Charred Kale with Garlic, Chilies and Lime
- Makes4 servings
- Cook Time35 minutes
- 1
Charring kale gives it a bittersweet flavor and a nutty edge, reminiscent of oven-roasted kale chips. The volume of raw kale here may seem overwhelming, but it will cook down. Use the largest bowl you have to toss the leaves with oil, and the largest Dutch oven you own to cook the greens. Beware the vapors when you add the chili and garlic to the hot pot.
Don’t use olive oil to char the kale, as it has a lower smoke point than neutral oil. And don’t be afraid to get the oil super hot before piling the kale into the pot; light wisps of smoke are an indication that the oil and pot are ready.
Step 1
In a large bowl, toss the kale with 1 tablespoon of neutral oil and ½ teaspoon salt, rubbing with your hands to coat each leaf.
In a large Dutch oven over high, heat the remaining 1 teaspoon neutral oil until barely smoking.
Add the kale, cover and cook, occasionally turning the kale with tongs, until wilted and charred, about 10 minutes.
Step 2
Push the kale to the sides of the pot and add the garlic, chili and scallion whites.

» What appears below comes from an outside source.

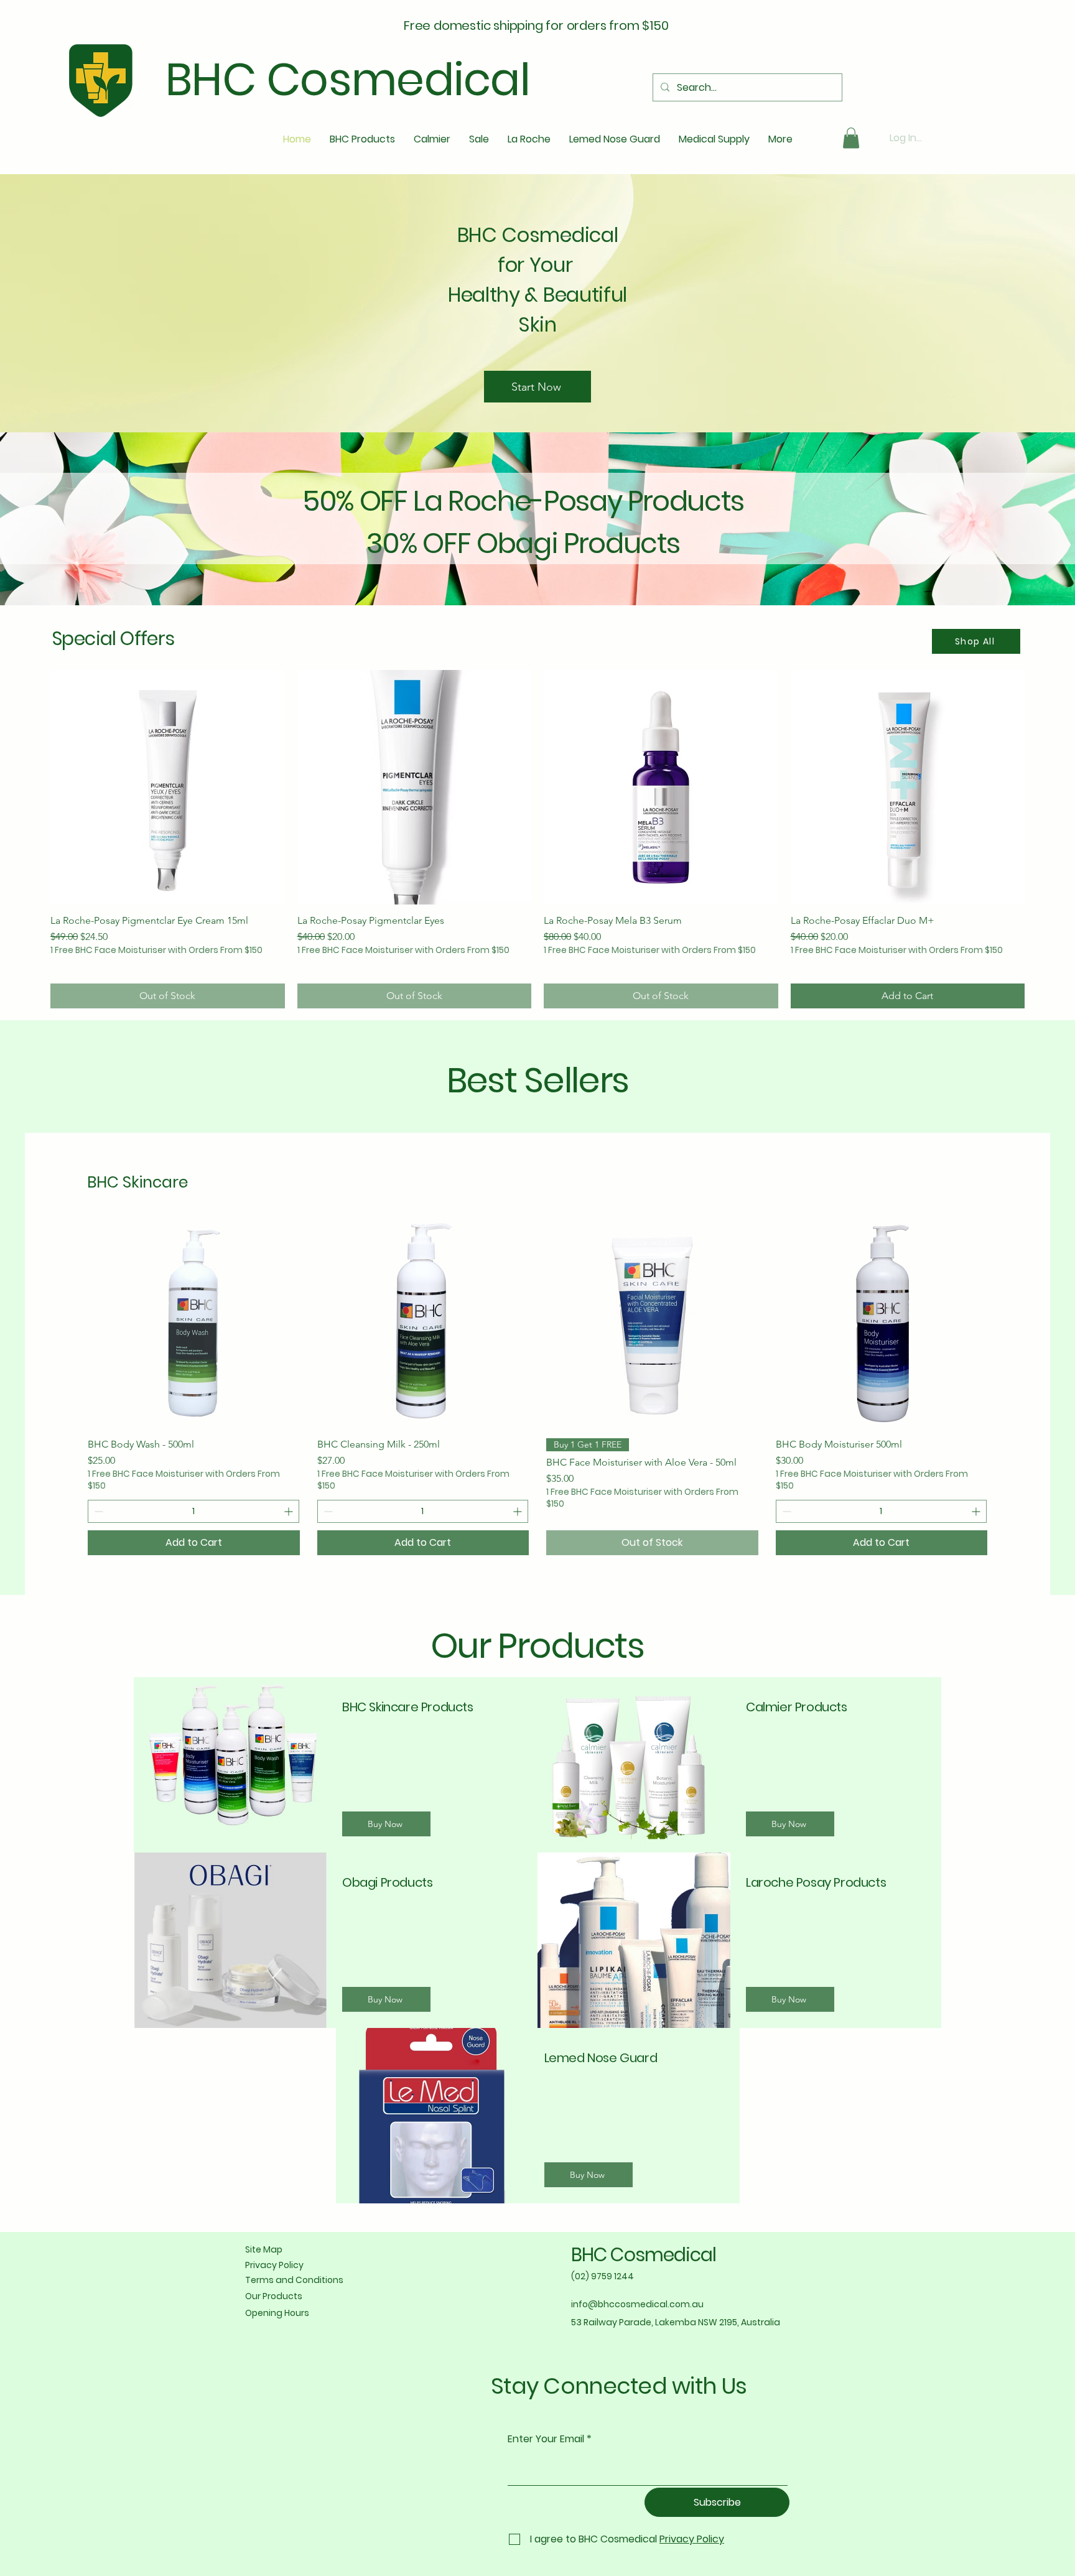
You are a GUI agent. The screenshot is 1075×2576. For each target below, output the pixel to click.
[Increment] (289, 1511)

Cook, stirring, until fragrant, about 30 seconds, then stir the mixture into the kale.
Quickly add ½ cup water to the pot and immediately cover.
Cook, without stirring, until the kale is tender and the water has evaporated, about 2 minutes.
Step 3
Off heat, stir in the scallion greens and lime zest and juice. Taste and season with salt and pepper.
Transfer to a serving dish and drizzle with the olive oil.